Use simple materials: With the exception of always trying to use the best quality paint that I can, I try to stick to humble materials when approaching DIY projects. Simple drawer pulls and cotton clothesline, for instance, come at price points that make a bit of trial and error and the risk of failure feel okay. For my first upholstery project, I’m using canvas drop cloths instead of upholstery fabric that can cost hundreds of dollars a yard.
Embrace imperfection: If you’re not a trained furniture maker, chances are you’re going to make mistakes. Full disclosure: I mis-measured one of my crates earlier this week and one of the handles is off-center by an inch. Oh, well. If you’re someone who’s seeking perfection no matter what, better to hand off a project to a professional. (Even then: brace yourself.) If you’re someone who loves a challenge and can accept the chance that you might need to learn to love a wonky crate, do it yourself.

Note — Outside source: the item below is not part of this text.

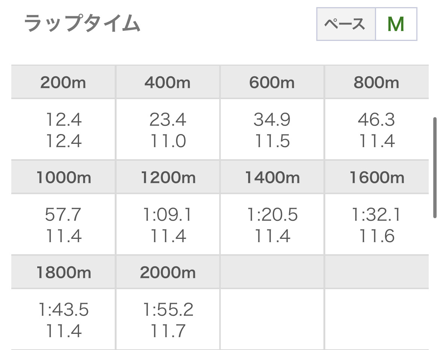
Task: Select the 600m column header
Action: (272, 82)
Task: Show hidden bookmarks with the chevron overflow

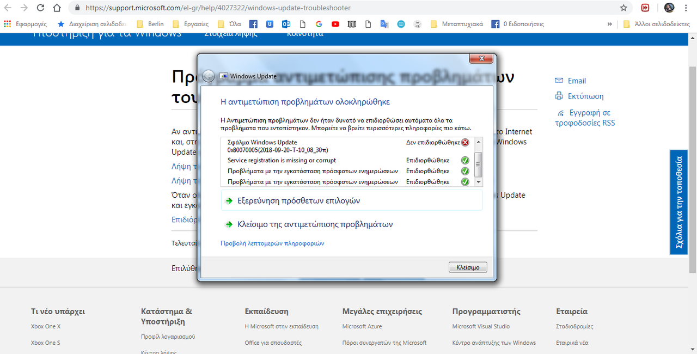Action: click(x=609, y=24)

Consider condition and use: As much as I believe that throwing caution to the wind is what allows me to tackle projects in the first place, I also think it’s helpful to think about the work I ultimately need the furniture to perform. When I started looking at bunk beds for my kids, I was determined to embrace a DIY project using secondhand bunks. But the more I looked into the materials I’d need, the time it would take, and the function I ultimately needed it to serve, I decided it wasn’t worth the risk or the investment. The loveseat project on the other hand, is much more low-stakes. The piece itself was bought a dozen years ago by my sister, on sale from a lovely furniture company in Austin, Texas, whose name has long since been forgotten. It was a floor model when she bought it and in the ensuing years it’s lived in a minimum of four apartments and two offices. It’s traversed the continent and the boroughs of this city. It shows the signs of age and love, which is to say, it’s in pretty rough shape. Still, it retains elements of its original artistry and materials—FSC hardwoods and latex rubber and wool batting that still bears a distinct sheepyness all these years later. We had it slipcovered a few years ago, but the tearing of the original upholstery underneath had gotten too bad to ignore and my childrens’ daily dismantling of the slipcover was driving me crazy. $35 of canvas drop cloths and a million woman-hours later…I’m still confident it will be worth it.
Weigh priorities: Many DIY projects require a significant investment of time. Last year when I rebuilt and refinished my kid’s dresser, the project took me nearly a week of working very long hours. It would have certainly been faster to go to Ikea and buy a new dresser. Once factoring in my own hours, it would have also been far cheaper. But I really loved that wonky old dresser and I knew I wouldn’t find one like it in a store; certainly not one that I could afford. This isn’t a choice everyone would (or could!) make, but it’s something to keep in mind. Does tackling a project yourself mean ending up with something you love? For me, this almost always makes it worth it.
Is that helpful? Any fellow DIY-ers out there? How do you determine if something is worth it?